“To be without care” from Søren Kierkegaard, the first Modernist

To be without care-indeed, it is a difficult walk, almost like walking on water, but if you are able to have faith, then it can be done. In connection with all danger, the main thing is to be able to get away from the thought of it. Now, you cannot get away from poverty, but you can get away from the thought of it by continually thinking about God: this is how the Christian walks his course. He turns his gaze upward and looks away from the danger; in his poverty, he is without the care of poverty. But the thoughts of the one who wants to be rich are continually on the earth; in his care he is on the earth, with his care is on the earth; he walks bowed down, continually looking ahead to see if he might be able to find riches. He is continually looking ahead-alas, ordinarily this is the best way to avoid temptation, but for him, yes, he does not know it, for him looking ahead is the very way to walk into the pitfall, the way to finding the temptation greater and greater and to sinking deeper and deeper into it. He is already in the power of the temptation, because the care is the temptation’s most ingenious servant. And the temptation is down on the earth, there where “all such things are what the pagans seek”; the temptation is down on the earth-the more it gets a person to look downward, the more certain is his downfall. What is the temptation that in itself is many temptations? Certainly it is not the glutton’s temptation to live in order to eat; no (what rebellion against the divine order!), it is to live in order to slave. The temptation is this, to lose oneself, to lose one’s soul, to cease to be a human being and live as a human being instead of being freer than the bird, and godforsaken to slave more wretchedly than the animal. Yes, to slave! Instead of working for the daily bread, which every human being is commanded to do, to slave for it-and yet not be satisfied by it, because the care is to become rich. Instead of praying for the daily bread, to slave for it-because one became a slave of people and of one’s care and forgot that it is to God one must pray for it. Instead of being willing to be what one is, poor, but also loved by God, which one certainly is, never happy in oneself, never happy in God, to damn oneself and one’s life to this slaving in despondent grief day and night, in dark and brooding dejection, in spiritless busyness, with the heart burdened by worry about making a living smitten with avarice although in poverty!
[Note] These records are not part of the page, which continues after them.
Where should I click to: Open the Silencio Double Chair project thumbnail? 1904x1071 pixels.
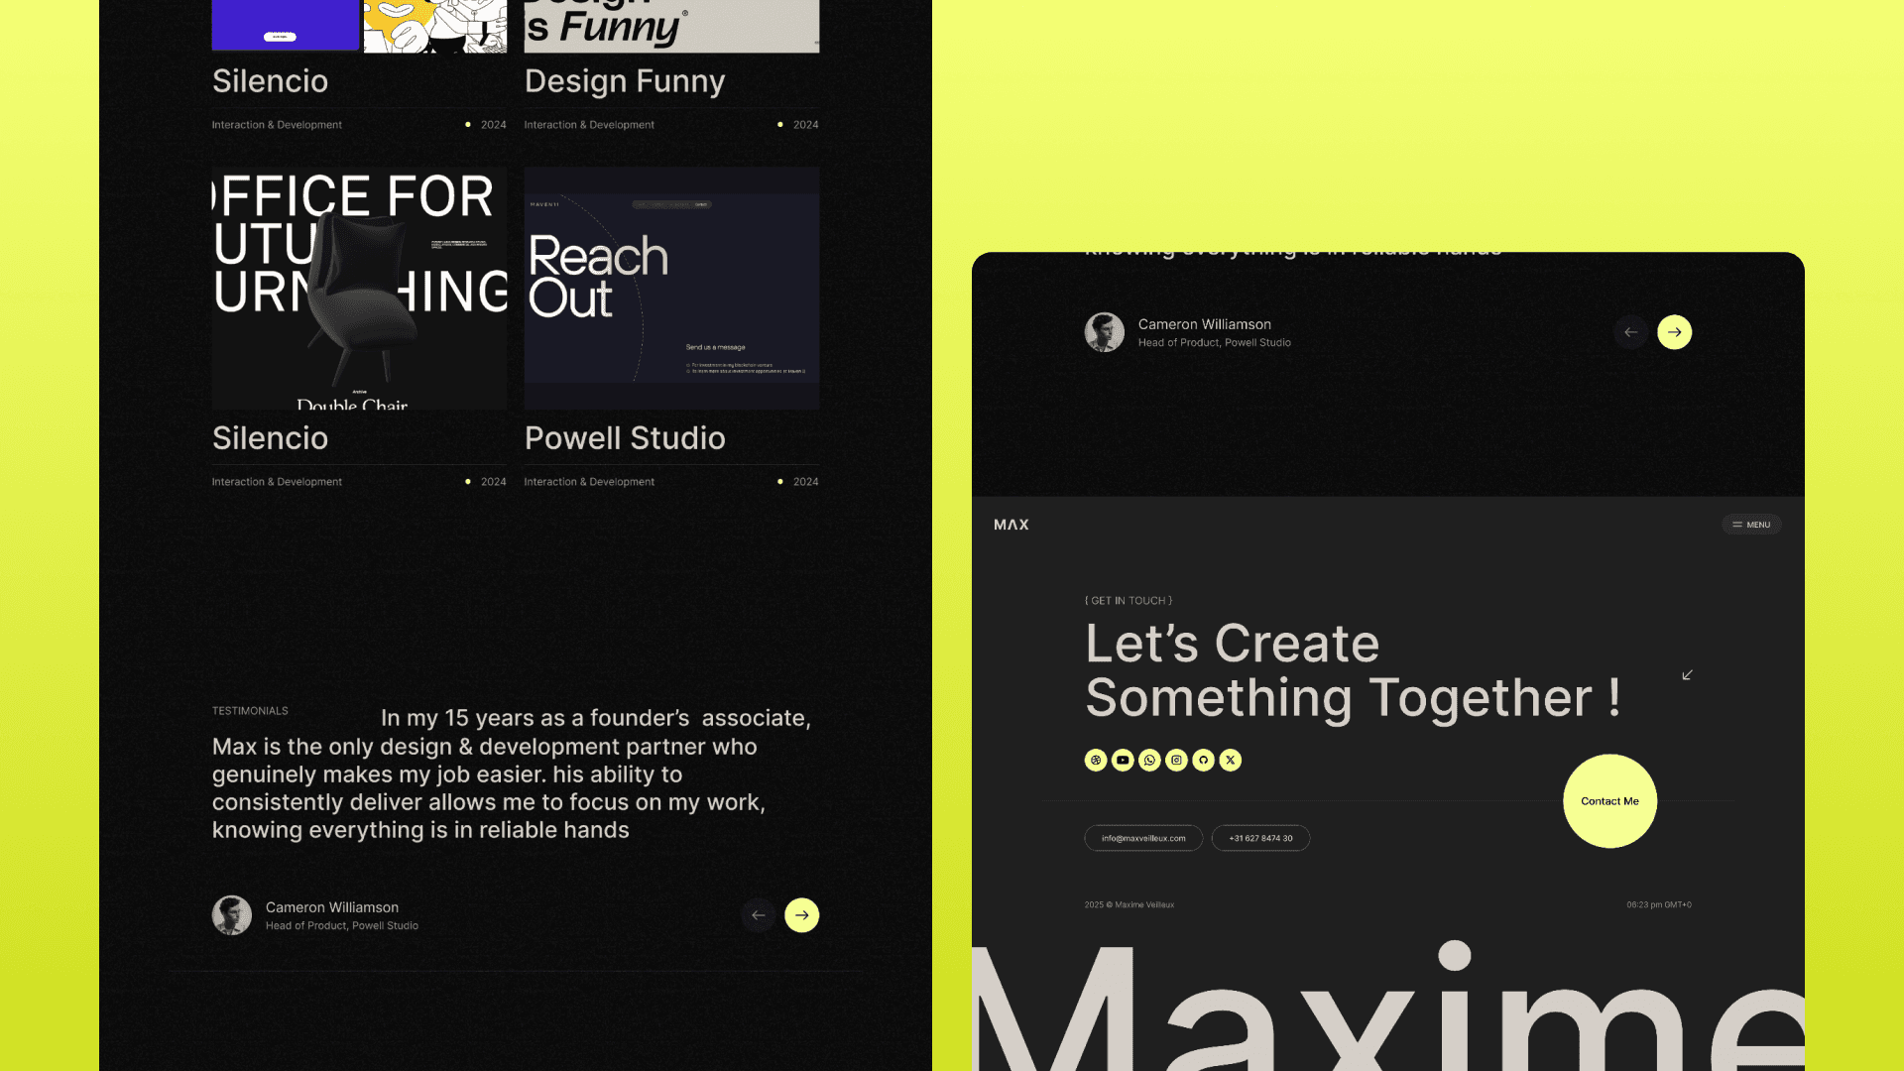point(359,288)
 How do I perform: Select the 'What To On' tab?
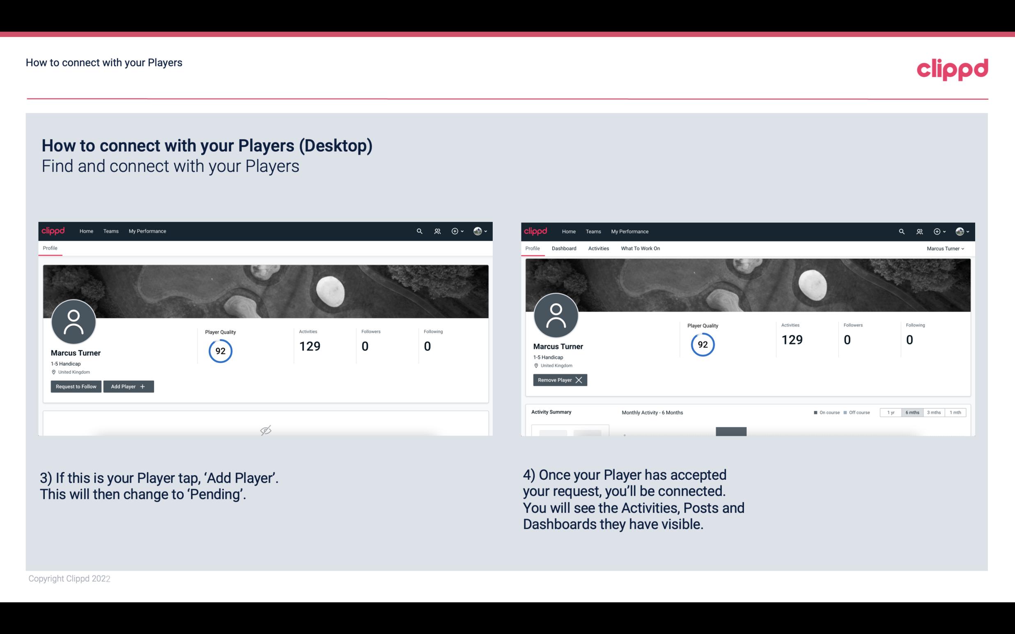[640, 247]
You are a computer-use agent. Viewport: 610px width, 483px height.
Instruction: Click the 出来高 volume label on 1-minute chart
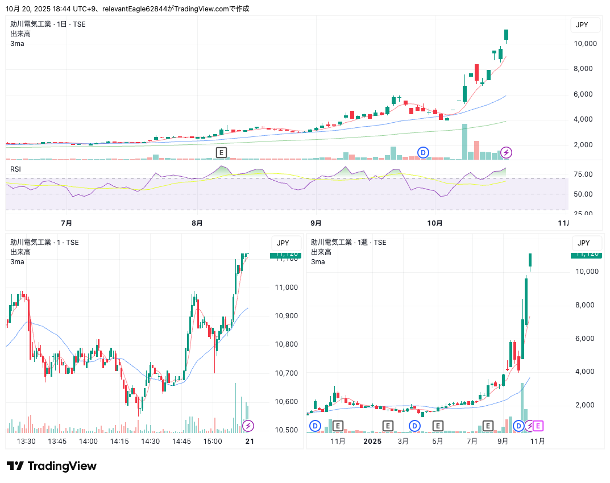point(20,252)
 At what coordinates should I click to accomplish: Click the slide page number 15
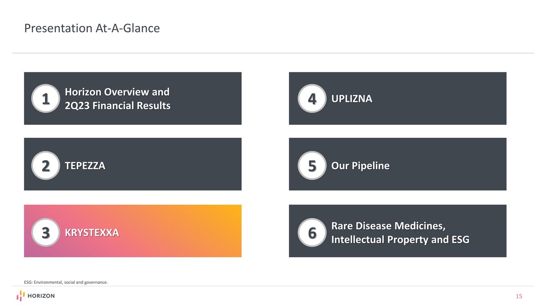(519, 297)
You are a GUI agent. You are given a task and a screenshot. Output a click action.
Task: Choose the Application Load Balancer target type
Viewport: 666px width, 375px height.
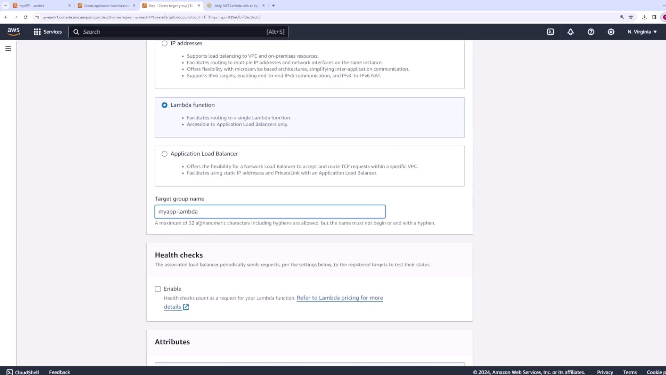tap(164, 154)
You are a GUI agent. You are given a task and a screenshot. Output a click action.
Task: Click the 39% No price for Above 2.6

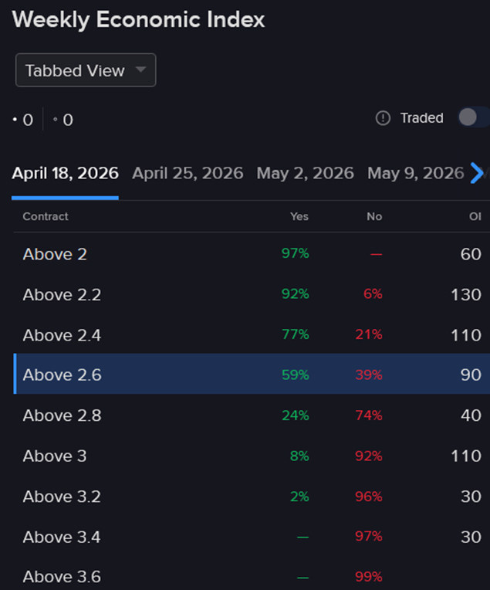(x=369, y=375)
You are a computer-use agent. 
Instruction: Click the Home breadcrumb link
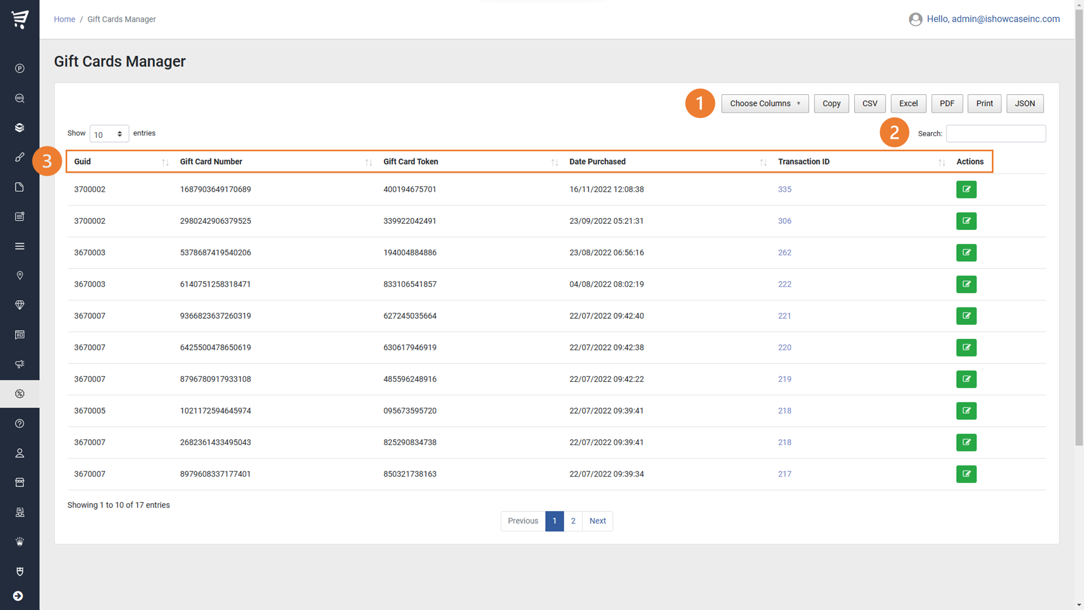pos(64,19)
Kierkegaard, S. (2009). Christian discourses: The crisis and a crisis in the life of an actress (H. V. Hong & E. H. Hong, Trans.). Princeton, NJ: Princeton University Press.

Søren Kierkegaard is not merely a Christian thinker; he is a thinker whose works touch and transform all humanity. It is erroneously believed that Friedrich Nietzsche is the first of the Moderns. But that is an error in hermeneutics. The first of the existential thinkers is Kierkegaard who makes our lives worth living. It is also to be noted that willy-nilly contemporary Biblical exegetes of whom I consider Walter Brueggemann to be one of the best, reworks Kierkegaard unconsciously in his Sabbath as Resistance: Saying No to the Culture of Now.